(Collected data)
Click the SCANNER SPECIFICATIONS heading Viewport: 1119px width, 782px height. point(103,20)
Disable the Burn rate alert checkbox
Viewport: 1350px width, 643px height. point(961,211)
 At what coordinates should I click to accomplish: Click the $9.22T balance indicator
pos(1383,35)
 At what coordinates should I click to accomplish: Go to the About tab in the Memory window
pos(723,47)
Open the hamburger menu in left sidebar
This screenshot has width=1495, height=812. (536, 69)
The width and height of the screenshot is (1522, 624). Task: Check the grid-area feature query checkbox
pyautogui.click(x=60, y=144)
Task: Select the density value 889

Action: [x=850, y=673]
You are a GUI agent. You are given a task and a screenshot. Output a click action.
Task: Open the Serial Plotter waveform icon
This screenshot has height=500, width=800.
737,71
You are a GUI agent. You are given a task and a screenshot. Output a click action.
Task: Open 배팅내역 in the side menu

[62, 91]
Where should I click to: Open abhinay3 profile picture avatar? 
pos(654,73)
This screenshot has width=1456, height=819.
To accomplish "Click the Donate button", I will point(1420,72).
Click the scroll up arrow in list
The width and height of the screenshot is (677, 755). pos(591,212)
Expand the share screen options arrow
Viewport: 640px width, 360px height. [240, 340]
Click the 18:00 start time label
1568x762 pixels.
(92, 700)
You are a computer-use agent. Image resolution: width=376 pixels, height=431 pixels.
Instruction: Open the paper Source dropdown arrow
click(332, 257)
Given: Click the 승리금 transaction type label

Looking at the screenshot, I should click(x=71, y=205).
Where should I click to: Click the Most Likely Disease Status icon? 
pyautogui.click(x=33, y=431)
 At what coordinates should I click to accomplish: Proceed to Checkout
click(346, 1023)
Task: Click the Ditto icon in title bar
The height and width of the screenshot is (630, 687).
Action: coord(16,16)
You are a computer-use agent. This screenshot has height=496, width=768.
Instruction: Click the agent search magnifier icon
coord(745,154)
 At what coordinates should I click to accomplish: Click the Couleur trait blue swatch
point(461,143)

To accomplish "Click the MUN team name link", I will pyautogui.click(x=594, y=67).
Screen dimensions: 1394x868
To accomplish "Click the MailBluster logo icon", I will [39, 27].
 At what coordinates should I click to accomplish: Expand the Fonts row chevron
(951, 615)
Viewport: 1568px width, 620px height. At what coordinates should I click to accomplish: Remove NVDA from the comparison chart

Directions: Copy the data above. Keep each line exact.

Finished task:
Click the SCANNER SPECIFICATIONS heading Viewport: 1119px width, 782px height. point(103,20)
Disable the Burn rate alert checkbox
Viewport: 1350px width, 643px height. point(961,211)
 At what coordinates should I click to accomplish: Click the $9.22T balance indicator
pos(1383,35)
 At what coordinates should I click to accomplish: Go to the About tab in the Memory window
pos(723,47)
Open the hamburger menu in left sidebar
This screenshot has width=1495, height=812. (536, 69)
The width and height of the screenshot is (1522, 624). Task: Check the grid-area feature query checkbox
pyautogui.click(x=60, y=144)
Task: Select the density value 889

Action: [x=850, y=673]
You are a GUI agent. You are given a task and a screenshot. Output a click action.
Task: Open the Serial Plotter waveform icon
This screenshot has height=500, width=800.
737,71
You are a GUI agent. You are given a task and a screenshot. Output a click action.
Task: Open 배팅내역 in the side menu

[62, 91]
Where should I click to: Open abhinay3 profile picture avatar? 
pos(654,73)
This screenshot has width=1456, height=819.
To accomplish "Click the Donate button", I will point(1420,72).
Click the scroll up arrow in list
The width and height of the screenshot is (677, 755). pos(591,212)
Expand the share screen options arrow
Viewport: 640px width, 360px height. [240, 340]
Click the 18:00 start time label
1568x762 pixels.
(92, 700)
You are a computer-use agent. Image resolution: width=376 pixels, height=431 pixels.
Instruction: Open the paper Source dropdown arrow
click(332, 257)
Given: Click the 승리금 transaction type label

Looking at the screenshot, I should click(x=71, y=205).
Where should I click to: Click the Most Likely Disease Status icon? 
pyautogui.click(x=33, y=431)
 At what coordinates should I click to accomplish: Proceed to Checkout
click(346, 1023)
Task: Click the Ditto icon in title bar
The height and width of the screenshot is (630, 687).
Action: coord(16,16)
You are a computer-use agent. This screenshot has height=496, width=768.
Instruction: Click the agent search magnifier icon
coord(745,154)
 At what coordinates should I click to accomplish: Click the Couleur trait blue swatch
point(461,143)

To accomplish "Click the MUN team name link", I will pyautogui.click(x=594, y=67).
Screen dimensions: 1394x868
To accomplish "Click the MailBluster logo icon", I will [39, 27].
 At what coordinates should I click to accomplish: Expand the Fonts row chevron
(951, 615)
Viewport: 1568px width, 620px height. At what coordinates should I click to accomplish: Remove NVDA from the comparison chart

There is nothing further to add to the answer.